→ **Source information**:
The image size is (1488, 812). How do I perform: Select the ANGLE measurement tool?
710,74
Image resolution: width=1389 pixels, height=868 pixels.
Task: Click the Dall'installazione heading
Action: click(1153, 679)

→ **Problem description**: The full set of data above must come back exactly as written.

→ **Written answer**:
The image size is (1488, 812). How do I perform: Select the ANGLE measurement tool?
710,74
Image resolution: width=1389 pixels, height=868 pixels.
Task: Click the Dall'installazione heading
Action: click(1153, 679)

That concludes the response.